• _Extract_
Segment Open

But you're left with a choice just the same.  Stay put, stay as long as humanly possible -- which should really be more than a year, given your bad luck with work, hope that the focus shifts from sales to marketing, hope that with time you will be able to move sideways in the company, or at the very least you get good enough at your job to not care.  Or else look for better.  Look for the job you wanted to begin with, while keeping this one -- look to move as soon as possible to make it clear that this was only to get you back into work.

What's funny is how quickly being back at work turns into looking for something else.  Maybe what you seek is inside yourself, maybe you need Zen more than CSS and need to learn acceptance.

Monday 7 December 2009

Tonight I dream of home


I dreamed the other night I won a round-the-world ticket.

Generally speaking, I am opposed to the idea of writing in my blog about dreams I have.  However crazy and funny dreams our may seem to us, their intended audience, generally once we start writing about how we had this dream that we were totally at the mall, but there was a lion there, and suddenly it wasn't a lion after all and everyone was in school doing detention... it becomes something worse than just inane.

But I will make an exception just. this. once.

Because I didn't just dream I had won a round-the-world ticket, but I dreamed I was going to have a grand adventure.  And that I was going to take my uncle Patrick with me.  My uncle Patrick is probably somewhere in his late 40's these days, he has multiple sclerosis, and is in a care home.  It wasn't meant to be a zany and wacky idea in my dream, but perhaps I just thought that I really wanted him to see the world?

The dream wasn't really anything more than just that simple concept.  But I woke up unexpectedly, and as is often the case was filled with a strange manic idea that this dream was the most brilliant idea ever.  It happens a lot, where I'll be convinced that the dream I just had will make an excellent plot for a book, or a film.  In this case, I went one further -- I thought it was a fantastic idea to act out.  And so what if I hadn't actually won any competition?  I would contact the relevant PR departments of companies like Virgin and pitch them my idea -- they should give me a pair of round-the-world plane tickets, and in turn I would take my uncle with me and blog about this incredible journey we would then take.  No doubt I would also be showered with fame and fortune and never have to do an honest day's work ever again.

Segment Closed

• _Provided data_
Segment Open

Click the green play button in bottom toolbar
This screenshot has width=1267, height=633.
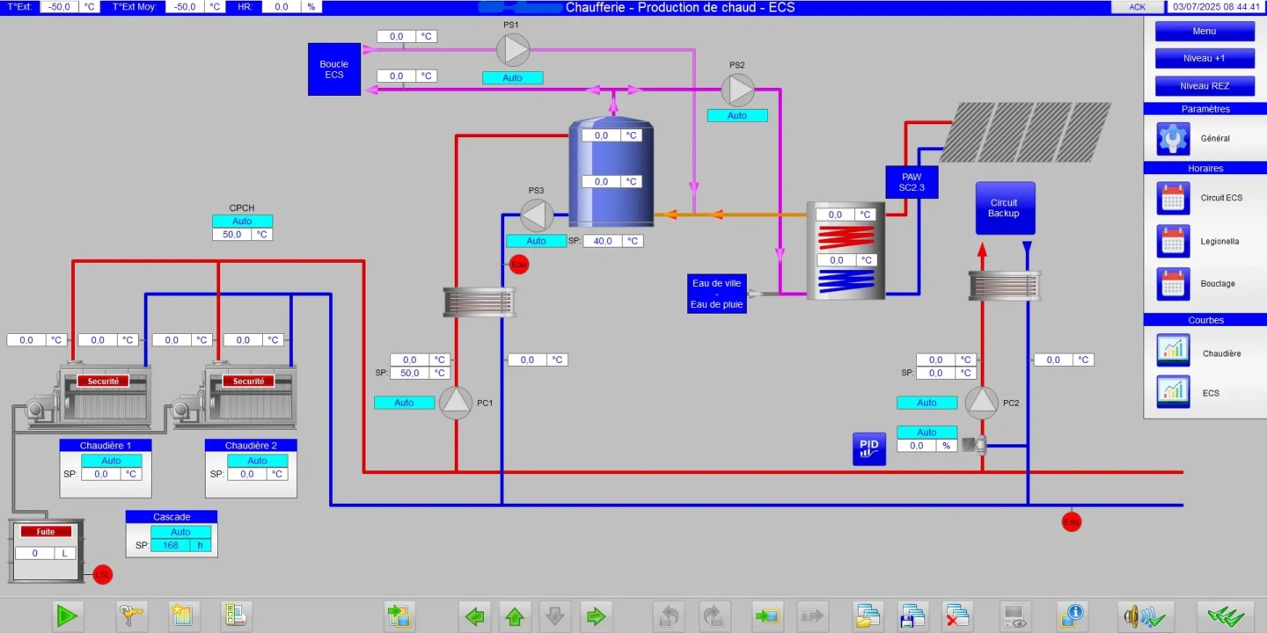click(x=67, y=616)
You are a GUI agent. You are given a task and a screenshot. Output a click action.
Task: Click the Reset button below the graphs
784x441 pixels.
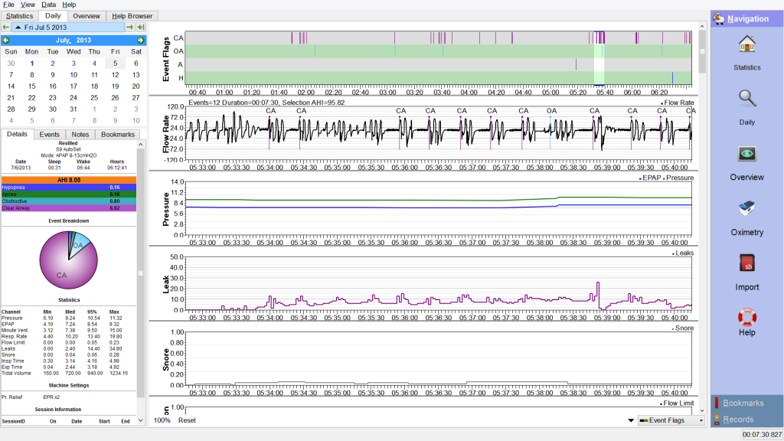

Segment Closed
Segment Open

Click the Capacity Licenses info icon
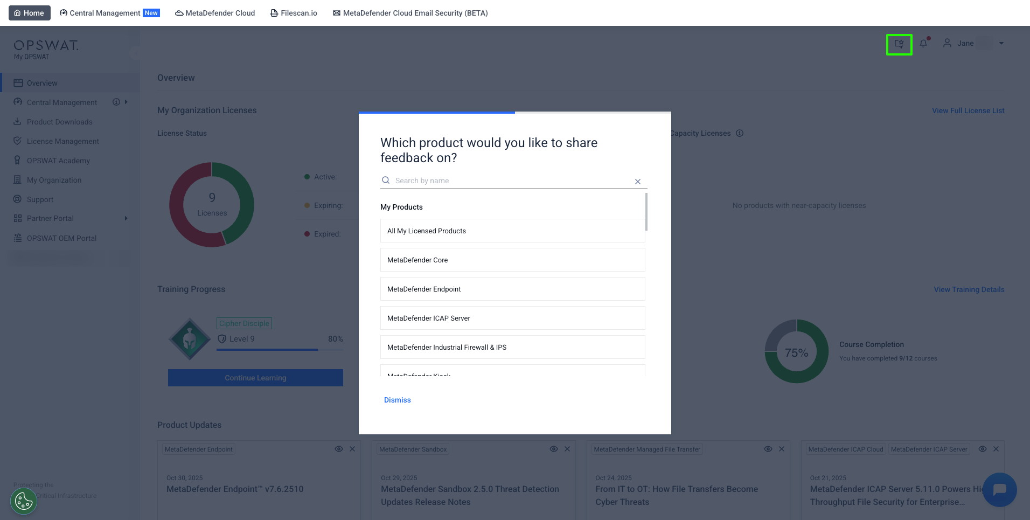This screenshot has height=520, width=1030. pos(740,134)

Segment Closed

• _Work request A_
Reproduce the passage of the blog post from "But you're left" up to and including "to learn acceptance.".
• _Work request B_
Pick up the blog post about the round-the-world ticket dream from the point where it stops, and carry it forward.

• _Written reply A_
But you're left with a choice just the same.  Stay put, stay as long as humanly possible -- which should really be more than a year, given your bad luck with work, hope that the focus shifts from sales to marketing, hope that with time you will be able to move sideways in the company, or at the very least you get good enough at your job to not care.  Or else look for better.  Look for the job you wanted to begin with, while keeping this one -- look to move as soon as possible to make it clear that this was only to get you back into work.

What's funny is how quickly being back at work turns into looking for something else.  Maybe what you seek is inside yourself, maybe you need Zen more than CSS and need to learn acceptance.

• _Written reply B_
I fell back asleep with delusions if brilliance running through my head, of how I could say he was swapping Clacton-on-Sea for Cape Town, for Casablanca, for Calcutta, for California...

...and I woke up again an undetermined time later with a slight feeling of foolishness, like when you wake up with hazy memories of drunken stupidity.  In the sobering daylight my brilliant idea had some major flaws: my uncle is disabled and he is in a care home.  Somehow I don't think he is in a suitable position for making long journeys by air, on the semi-regular basis such a trip would involve.  He would probably also need at least one carer with him, and I expect a large supply of prescription medication.  Aside from any of that, he probably wouldn't even want to go on such a journey -- I can't really imagine it being top of his things to do list.  While I am sure he would like to see the world in theory, in practice he probably wouldn't enjoy it.


I am bemused as to why my subconscious immediately seized upon the idea of the two of us like some kind of fucked up buddy movie.  I guess something sensible like dreaming I was going on such an amazing journey with the girl would have been all too obvious.  I can sort of see in some ways what it was saying, there is a genuine desire in me to help people along with a craving for adventure and excitement, so I guess my uncle in this case was symbolic.  The dream's themes make a whole lot more sense than my half-asleep manic delusions though, and I think I'll stick to daydreaming about travel with the girl instead -- and maybe I'll send my uncle one of my photo art prints from Peru or something for Christmas.